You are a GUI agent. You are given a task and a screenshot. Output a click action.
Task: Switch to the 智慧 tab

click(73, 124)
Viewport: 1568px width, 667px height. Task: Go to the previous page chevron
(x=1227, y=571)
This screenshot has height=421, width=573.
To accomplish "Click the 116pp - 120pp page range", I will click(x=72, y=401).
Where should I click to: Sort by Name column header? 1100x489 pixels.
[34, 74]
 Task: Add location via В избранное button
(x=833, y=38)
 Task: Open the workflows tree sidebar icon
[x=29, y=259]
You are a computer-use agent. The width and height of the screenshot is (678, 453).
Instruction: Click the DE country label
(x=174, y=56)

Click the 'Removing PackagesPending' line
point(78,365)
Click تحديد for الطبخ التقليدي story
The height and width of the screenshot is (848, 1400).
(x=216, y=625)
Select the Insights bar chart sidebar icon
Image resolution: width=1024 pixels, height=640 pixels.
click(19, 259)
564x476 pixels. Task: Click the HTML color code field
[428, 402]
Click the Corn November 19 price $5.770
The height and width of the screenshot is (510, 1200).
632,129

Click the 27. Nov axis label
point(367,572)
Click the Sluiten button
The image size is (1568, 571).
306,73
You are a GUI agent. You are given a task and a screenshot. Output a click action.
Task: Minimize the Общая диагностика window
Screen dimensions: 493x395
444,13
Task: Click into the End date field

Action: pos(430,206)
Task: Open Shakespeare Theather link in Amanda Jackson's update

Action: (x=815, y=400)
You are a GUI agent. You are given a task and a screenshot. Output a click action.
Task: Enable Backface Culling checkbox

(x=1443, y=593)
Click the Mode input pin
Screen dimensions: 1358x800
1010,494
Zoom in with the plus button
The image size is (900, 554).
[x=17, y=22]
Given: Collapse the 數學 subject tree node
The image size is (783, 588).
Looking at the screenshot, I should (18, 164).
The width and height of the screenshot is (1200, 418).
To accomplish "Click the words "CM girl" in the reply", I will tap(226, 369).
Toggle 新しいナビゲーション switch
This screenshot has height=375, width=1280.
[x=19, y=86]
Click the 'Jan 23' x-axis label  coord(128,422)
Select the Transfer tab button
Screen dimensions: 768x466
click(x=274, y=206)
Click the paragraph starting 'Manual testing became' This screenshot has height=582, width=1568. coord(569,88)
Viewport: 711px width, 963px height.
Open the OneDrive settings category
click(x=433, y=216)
====
- **DIRECTIONS**: What you return must match the records exactly, line for line.

- **EXERCISE RESPONSE**:
You are a GUI agent. You are given a task and a screenshot. Output a click action.
Task: Switch to the 智慧 tab

click(73, 124)
Viewport: 1568px width, 667px height. Task: Go to the previous page chevron
(x=1227, y=571)
This screenshot has height=421, width=573.
To accomplish "Click the 116pp - 120pp page range", I will click(x=72, y=401).
Where should I click to: Sort by Name column header? 1100x489 pixels.
[34, 74]
 Task: Add location via В избранное button
(x=833, y=38)
 Task: Open the workflows tree sidebar icon
[x=29, y=259]
You are a computer-use agent. The width and height of the screenshot is (678, 453).
Instruction: Click the DE country label
(x=174, y=56)

Click the 'Removing PackagesPending' line
point(78,365)
Click تحديد for الطبخ التقليدي story
The height and width of the screenshot is (848, 1400).
(x=216, y=625)
Select the Insights bar chart sidebar icon
Image resolution: width=1024 pixels, height=640 pixels.
click(19, 259)
564x476 pixels. Task: Click the HTML color code field
[428, 402]
Click the Corn November 19 price $5.770
The height and width of the screenshot is (510, 1200).
632,129

Click the 27. Nov axis label
point(367,572)
Click the Sluiten button
The image size is (1568, 571).
306,73
You are a GUI agent. You are given a task and a screenshot. Output a click action.
Task: Minimize the Общая диагностика window
Screen dimensions: 493x395
444,13
Task: Click into the End date field

Action: pos(430,206)
Task: Open Shakespeare Theather link in Amanda Jackson's update

Action: (x=815, y=400)
You are a GUI agent. You are given a task and a screenshot. Output a click action.
Task: Enable Backface Culling checkbox

(x=1443, y=593)
Click the Mode input pin
Screen dimensions: 1358x800
1010,494
Zoom in with the plus button
The image size is (900, 554).
[x=17, y=22]
Given: Collapse the 數學 subject tree node
The image size is (783, 588).
Looking at the screenshot, I should (18, 164).
The width and height of the screenshot is (1200, 418).
To accomplish "Click the words "CM girl" in the reply", I will tap(226, 369).
Toggle 新しいナビゲーション switch
This screenshot has height=375, width=1280.
[x=19, y=86]
Click the 'Jan 23' x-axis label  coord(128,422)
Select the Transfer tab button
Screen dimensions: 768x466
click(x=274, y=206)
Click the paragraph starting 'Manual testing became' This screenshot has height=582, width=1568. coord(569,88)
Viewport: 711px width, 963px height.
Open the OneDrive settings category
click(x=433, y=216)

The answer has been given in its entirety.